__Your objective__:
Once you reach the line with "The image size is (1099, 804)." in the material below, copy each line exactly up to and including the line with "The width and", and skip the pictures.

+++ Record extracts +++

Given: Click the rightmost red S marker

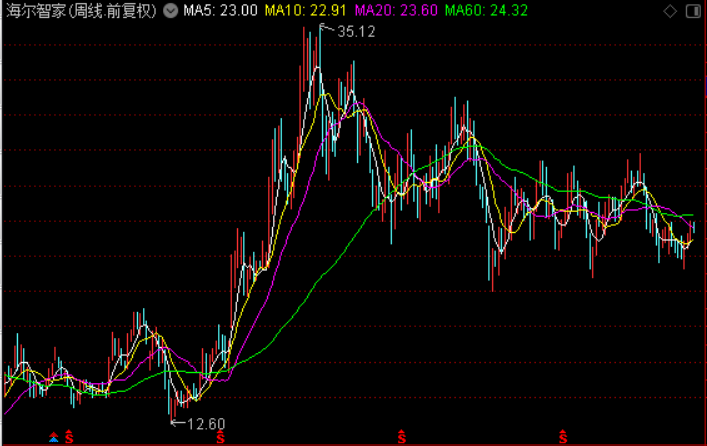Looking at the screenshot, I should point(563,436).

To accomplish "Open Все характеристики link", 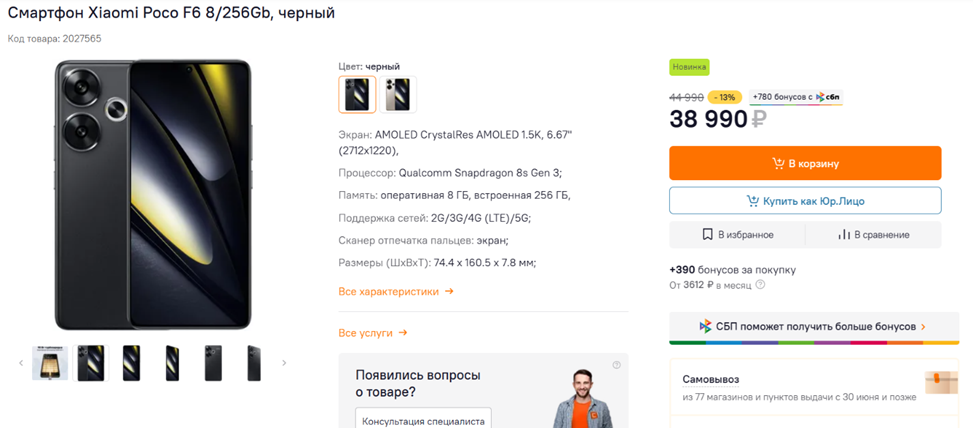I will tap(396, 292).
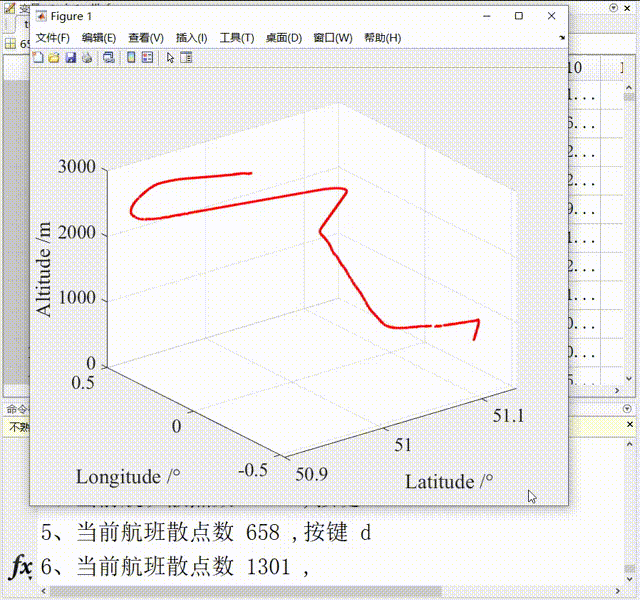Open the Property Inspector icon

coord(186,58)
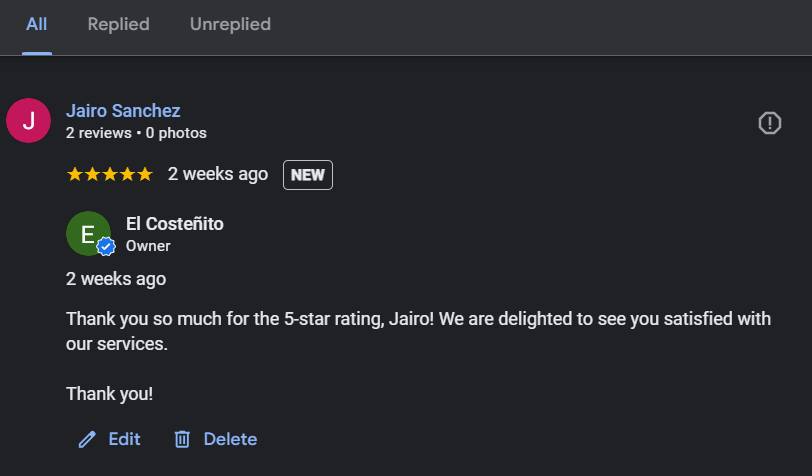Viewport: 812px width, 476px height.
Task: Click Jairo Sanchez's pink J avatar
Action: pyautogui.click(x=28, y=121)
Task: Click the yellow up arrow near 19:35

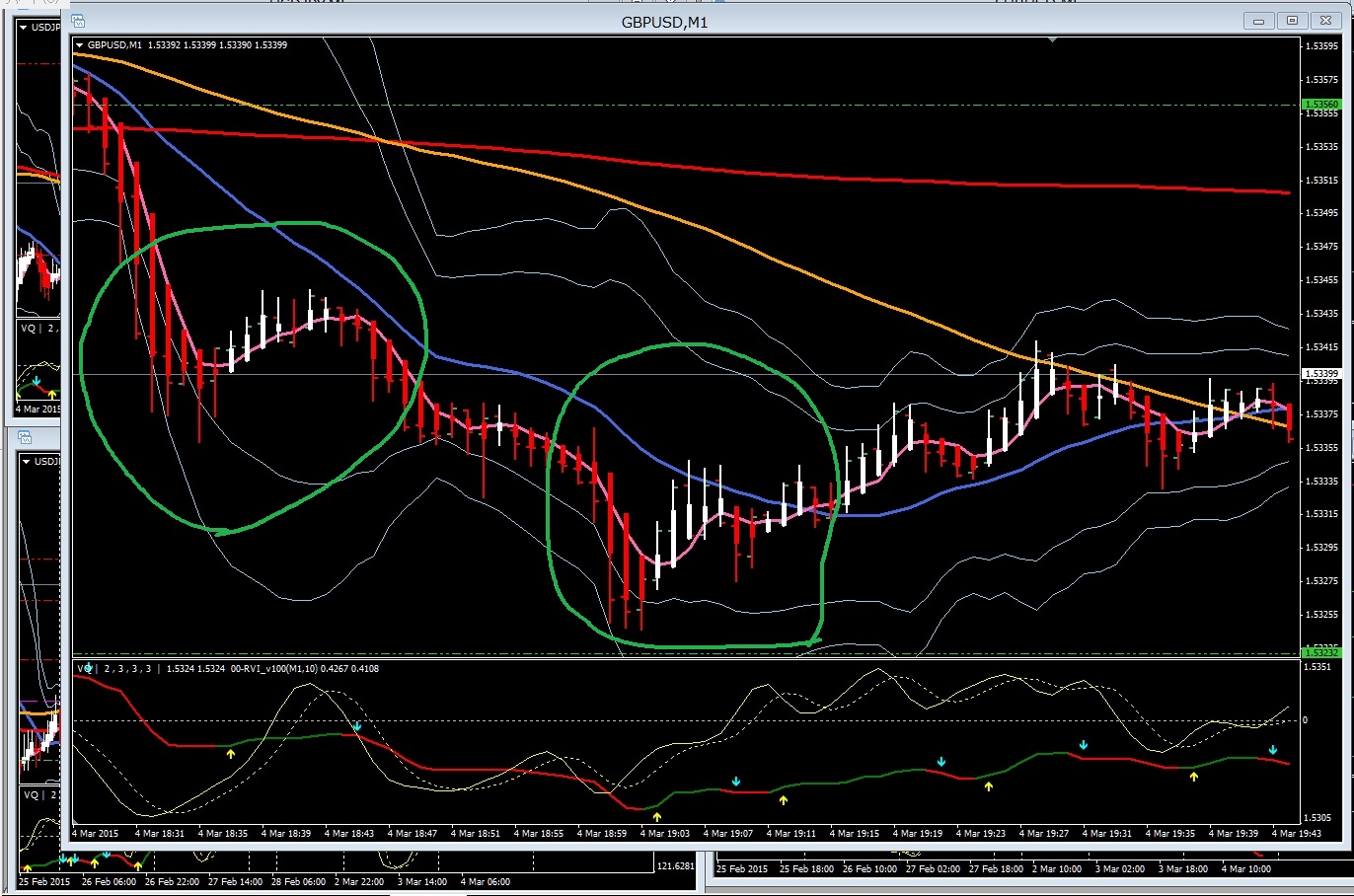Action: tap(1194, 777)
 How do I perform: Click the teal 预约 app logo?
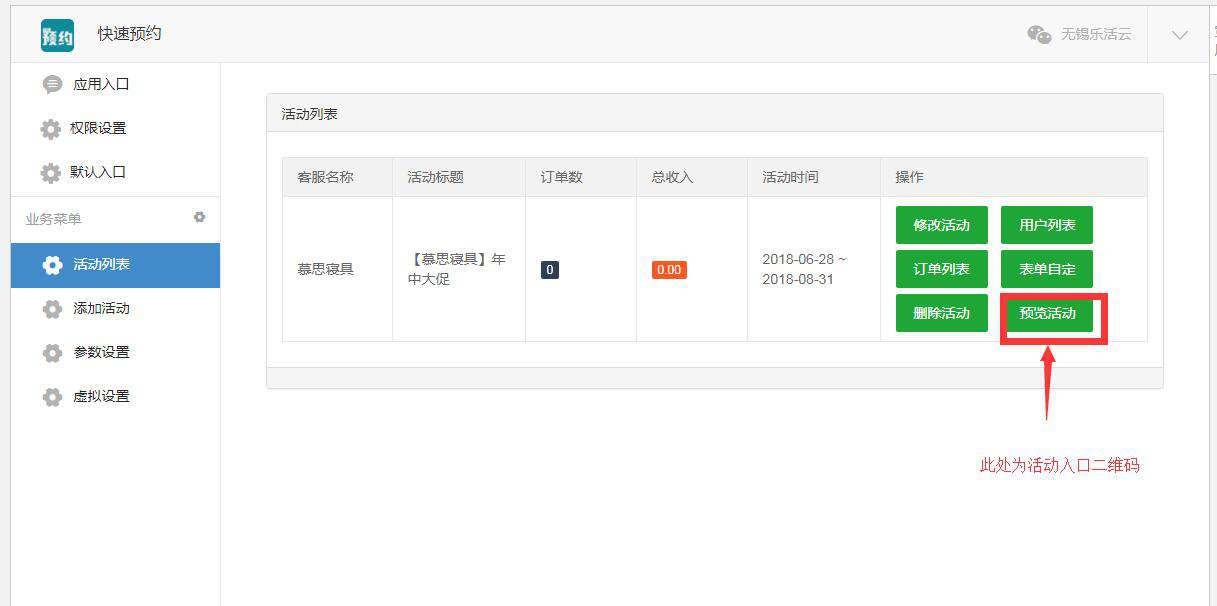tap(55, 34)
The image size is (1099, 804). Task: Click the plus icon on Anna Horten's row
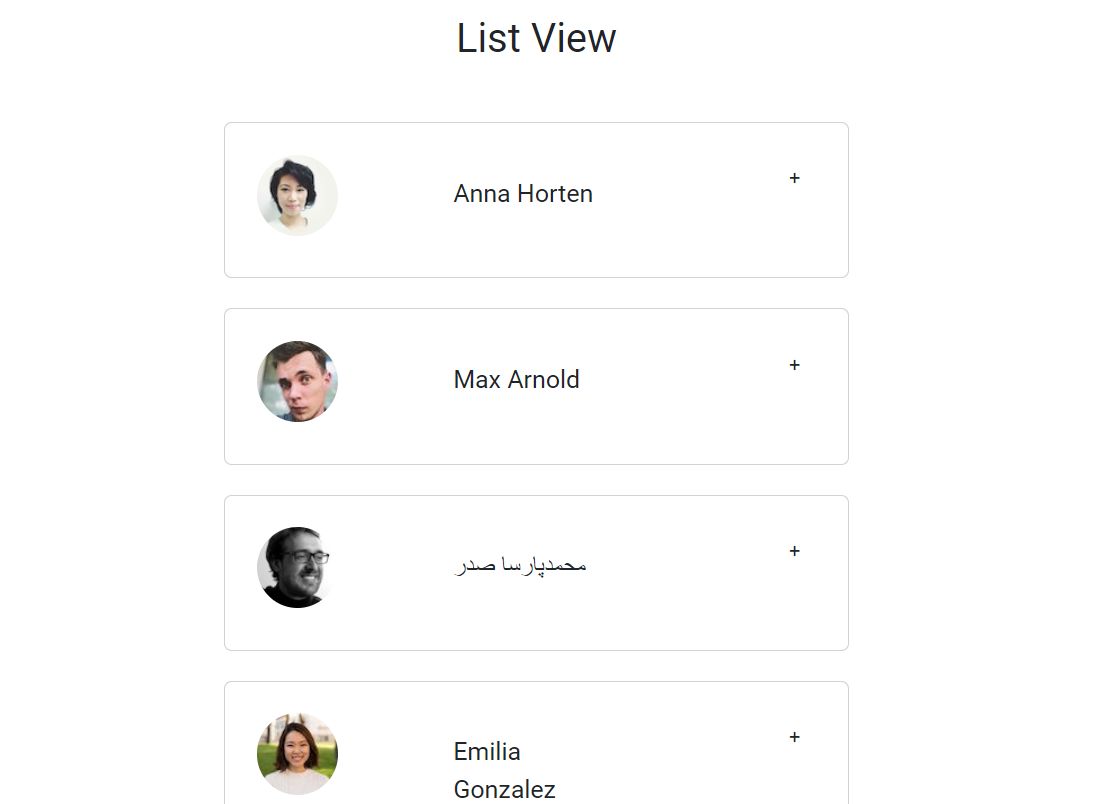click(794, 178)
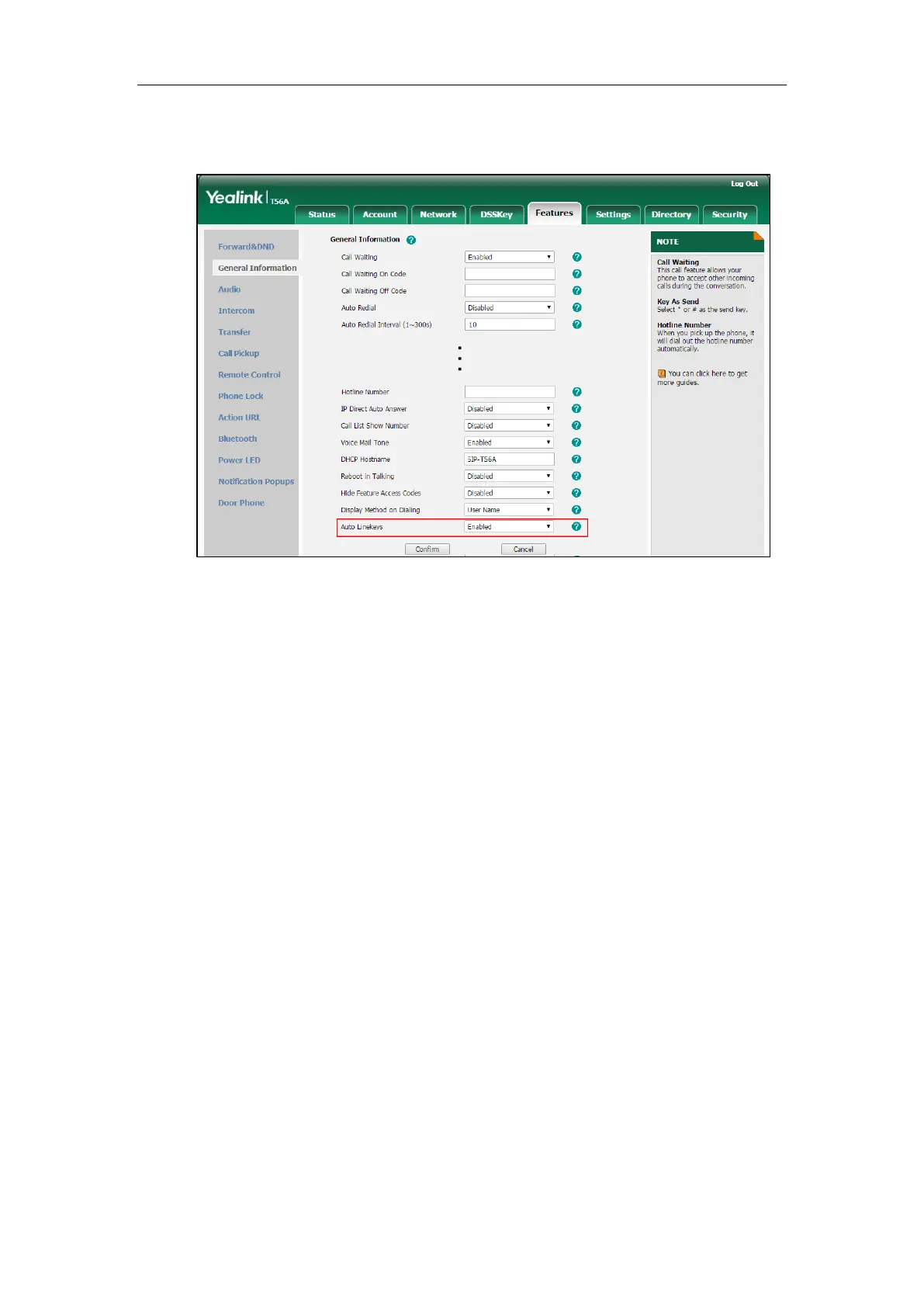The image size is (924, 1307).
Task: Open the Reboot in Talking dropdown
Action: point(509,477)
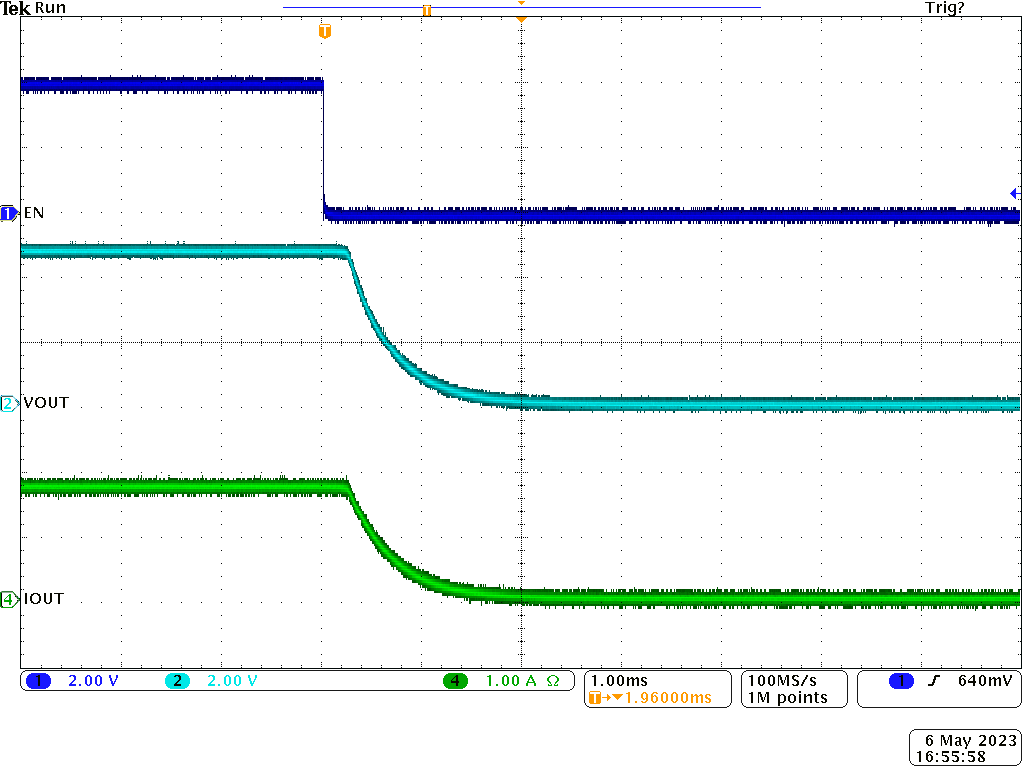Viewport: 1024px width, 768px height.
Task: Select the channel 2 VOUT waveform badge
Action: coord(8,403)
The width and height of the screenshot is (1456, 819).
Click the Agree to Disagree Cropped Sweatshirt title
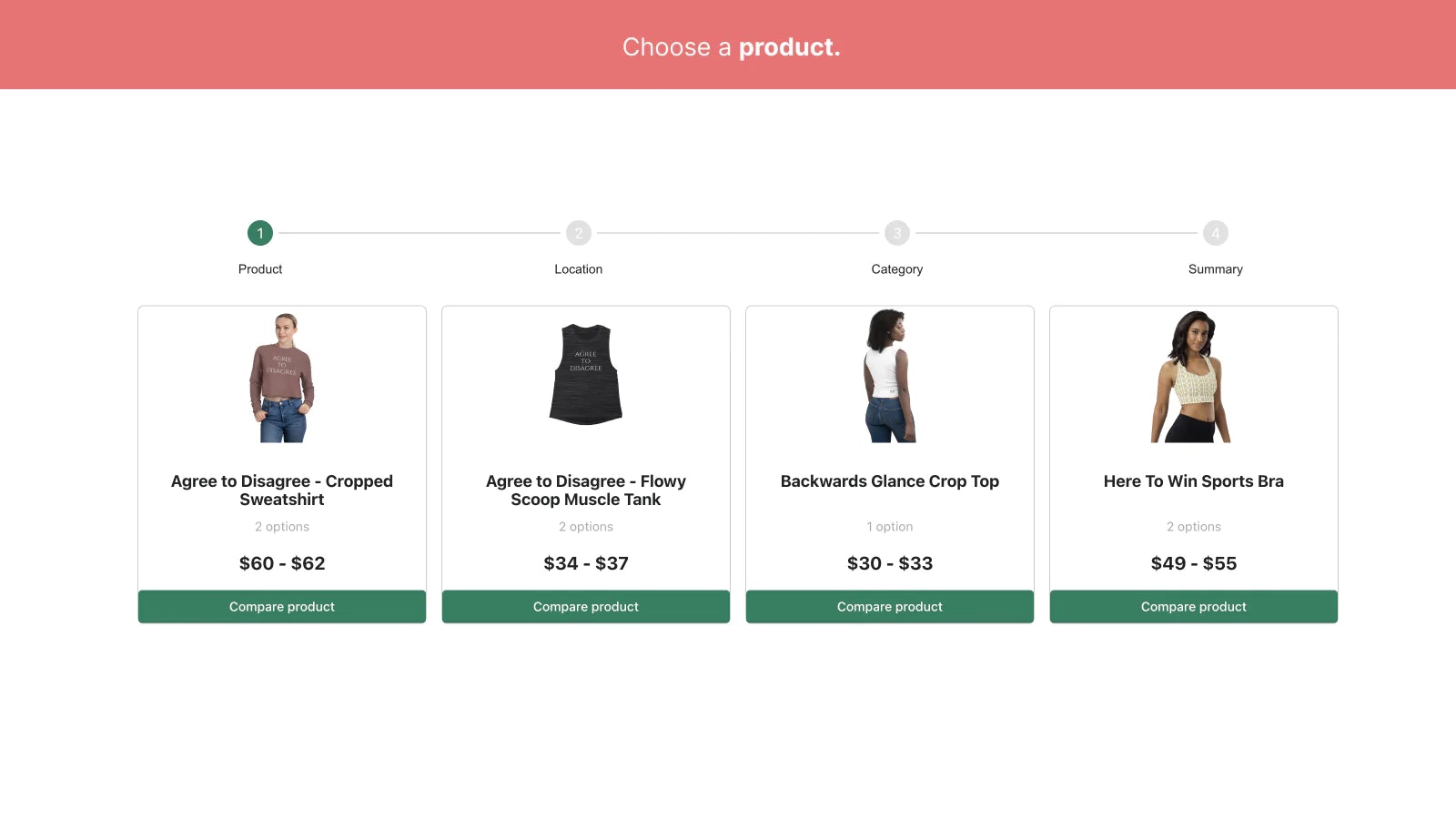282,490
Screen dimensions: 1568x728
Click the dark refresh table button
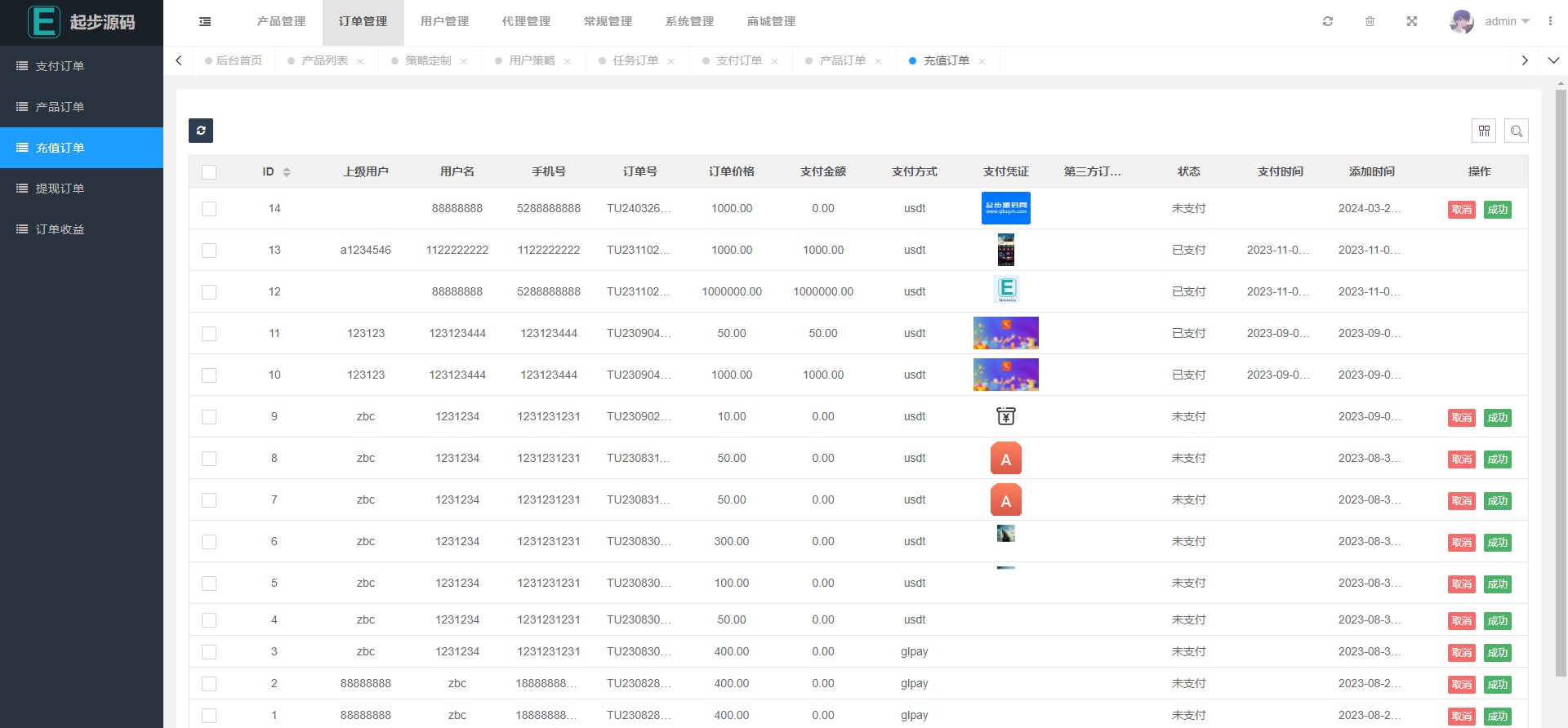[x=201, y=131]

+++

__Result__:
The image size is (1099, 804). Task: Click the plus icon on Anna Horten's row
click(794, 178)
The image size is (924, 1307).
Task: Open the Reboot in Talking dropdown
Action: point(509,477)
Viewport: 1024px width, 768px height.
Task: Select the channel 2 VOUT waveform badge
Action: coord(8,403)
The width and height of the screenshot is (1456, 819).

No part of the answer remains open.